- Born: May 21, 1947 St. Charles, Missouri, U.S.
- Died: August 27, 2025 (aged 78) Patchogue, New York, U.S.
- Occupation: Advertising executive

= Steve Hayden =

American advertising executive (1947–2025)

Stephen Edward Hayden (May 21, 1947 – August 27, 2025) was an American advertising executive. He was the Vice Chairman and Chief Creative Officer of Ogilvy Worldwide. Hayden is one of the most important figures of the late twentieth century advertising, leading creative teams at both Chiat/Day and BBDO on the Apple Inc.'s Computer account.

==Early life==
Stephen Edward Hayden was born on May 21, 1947, in St. Charles, Missouri. His father was an internist and his mother was an opera singer. He was the youngest of four sons. In 1949, when Hayden was two years old, his family relocated to San Jose, California, where his father was the first internist in the area and eventually ran the O'Connor Hospital there. At 14, Hayden was sent to boarding school at the Interlochen Center for the Arts where he studied cello (and where he served as chairman of the board of trustees). After graduating from high school at Interlochen, he moved to Los Angeles to go to school at University of Southern California. He graduated in 1968 with a degree in English.

==Career==
Hayden began his career in Detroit as a copywriter on the General Motors corporate account. When he returned to California, he divided his attention between advertising and television scriptwriting (for Welcome Back, Kotter), eventually focusing on advertising. After working at a number of agencies, he was recruited to Chiat-Day where he and Lee Clow were co-creators of the notable 1984 Orwellian take-off campaign for Apple Inc.

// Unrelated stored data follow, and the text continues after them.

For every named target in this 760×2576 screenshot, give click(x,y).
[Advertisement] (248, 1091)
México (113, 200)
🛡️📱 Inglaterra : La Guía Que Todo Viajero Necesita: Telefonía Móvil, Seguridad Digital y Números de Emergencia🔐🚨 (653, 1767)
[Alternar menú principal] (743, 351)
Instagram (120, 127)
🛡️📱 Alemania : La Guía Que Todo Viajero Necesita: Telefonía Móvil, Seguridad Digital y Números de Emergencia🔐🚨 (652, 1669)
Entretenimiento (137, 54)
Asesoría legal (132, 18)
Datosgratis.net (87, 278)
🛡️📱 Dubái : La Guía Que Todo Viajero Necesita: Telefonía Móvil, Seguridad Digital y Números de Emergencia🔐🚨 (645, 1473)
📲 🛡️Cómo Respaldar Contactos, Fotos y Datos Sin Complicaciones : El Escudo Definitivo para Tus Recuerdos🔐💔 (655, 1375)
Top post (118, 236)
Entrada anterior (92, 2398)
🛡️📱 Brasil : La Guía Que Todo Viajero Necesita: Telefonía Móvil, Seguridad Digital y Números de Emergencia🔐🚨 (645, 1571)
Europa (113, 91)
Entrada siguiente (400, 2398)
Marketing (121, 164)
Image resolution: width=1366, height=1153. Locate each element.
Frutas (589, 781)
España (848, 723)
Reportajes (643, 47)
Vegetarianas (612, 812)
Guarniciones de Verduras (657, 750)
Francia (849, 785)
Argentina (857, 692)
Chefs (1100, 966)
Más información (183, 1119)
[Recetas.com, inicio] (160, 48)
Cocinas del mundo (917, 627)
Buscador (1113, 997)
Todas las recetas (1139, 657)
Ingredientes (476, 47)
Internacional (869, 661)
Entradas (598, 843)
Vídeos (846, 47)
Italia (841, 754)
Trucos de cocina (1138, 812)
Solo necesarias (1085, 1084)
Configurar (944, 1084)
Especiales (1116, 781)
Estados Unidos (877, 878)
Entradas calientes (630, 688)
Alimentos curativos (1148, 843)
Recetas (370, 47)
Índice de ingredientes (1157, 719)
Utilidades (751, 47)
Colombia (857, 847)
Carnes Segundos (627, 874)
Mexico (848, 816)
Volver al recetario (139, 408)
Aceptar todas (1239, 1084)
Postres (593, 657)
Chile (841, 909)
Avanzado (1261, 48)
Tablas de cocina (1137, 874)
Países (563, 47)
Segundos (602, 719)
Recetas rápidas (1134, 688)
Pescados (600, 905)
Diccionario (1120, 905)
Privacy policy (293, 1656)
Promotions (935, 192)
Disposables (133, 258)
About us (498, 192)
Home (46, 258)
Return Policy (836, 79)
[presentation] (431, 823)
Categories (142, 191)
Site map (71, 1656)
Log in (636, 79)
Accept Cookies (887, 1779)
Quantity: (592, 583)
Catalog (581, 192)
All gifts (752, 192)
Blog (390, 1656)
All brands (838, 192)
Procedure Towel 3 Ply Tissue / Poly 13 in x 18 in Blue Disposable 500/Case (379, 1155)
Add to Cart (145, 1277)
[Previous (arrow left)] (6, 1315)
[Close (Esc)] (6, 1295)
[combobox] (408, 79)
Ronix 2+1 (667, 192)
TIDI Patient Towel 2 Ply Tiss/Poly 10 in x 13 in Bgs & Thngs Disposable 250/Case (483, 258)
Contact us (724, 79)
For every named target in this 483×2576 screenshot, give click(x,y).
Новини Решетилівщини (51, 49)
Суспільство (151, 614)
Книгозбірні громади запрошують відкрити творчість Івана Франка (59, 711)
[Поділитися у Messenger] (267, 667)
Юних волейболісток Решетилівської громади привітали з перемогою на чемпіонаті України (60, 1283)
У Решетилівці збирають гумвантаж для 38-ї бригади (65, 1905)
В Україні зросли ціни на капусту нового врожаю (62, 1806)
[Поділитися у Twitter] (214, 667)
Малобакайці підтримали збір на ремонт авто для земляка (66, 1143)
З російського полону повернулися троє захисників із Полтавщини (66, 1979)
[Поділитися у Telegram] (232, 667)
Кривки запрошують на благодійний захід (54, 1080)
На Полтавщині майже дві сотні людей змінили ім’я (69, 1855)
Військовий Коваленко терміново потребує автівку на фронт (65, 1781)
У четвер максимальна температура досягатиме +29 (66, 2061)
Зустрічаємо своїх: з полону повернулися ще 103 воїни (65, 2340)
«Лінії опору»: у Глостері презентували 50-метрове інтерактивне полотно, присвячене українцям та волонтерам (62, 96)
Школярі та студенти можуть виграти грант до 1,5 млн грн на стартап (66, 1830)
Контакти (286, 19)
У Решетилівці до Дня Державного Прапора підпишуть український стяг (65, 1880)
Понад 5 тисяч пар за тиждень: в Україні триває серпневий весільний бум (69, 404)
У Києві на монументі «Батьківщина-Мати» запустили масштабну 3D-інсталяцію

in 1985, John Sculley led an internal coup that ousted Steve Jobs as President of Apple.Sculley ordered a review of Apple’s advertising agencies that resulted in the firing of Chiat/Day and the creative team of Hayden and Clow.

In 1986, after Sculley awarded the Apple account to BBDO, Hayden moved to BBDO to become the Chairman and CEO of West Coast operations. Apple had fired Chiat/Day because, as Sculley said, “We were concerned whether Chiat could handle our strategic complexity.” Hayden said that the management team led by John Sculley "loved the advertising but hated the agency" and Sculley encouraged BBDO head Phil Dusenberry to hire Hayden away – which he did. BBDO held onto the estuous Apple account for more than a decade, winning the Grand Effie award for the launch of the Apple Powerbook.

In 1994, Hayden moved to Ogilvy to head the IBM account – which had moved to Ogilvy in the single largest account consolidation in advertising history. He led the team that created and launched IBM's award-winning e-business campaign. Hayden contributed to work for American Express, Kodak, Motorola, Dove, Cisco and SAP. He and his team at Ogilvy created the "Hello Moto" campaign for Motorola.

==Death==
Hayden died at a hospital in Patchogue, New York, on August 27, 2025, at the age of 78.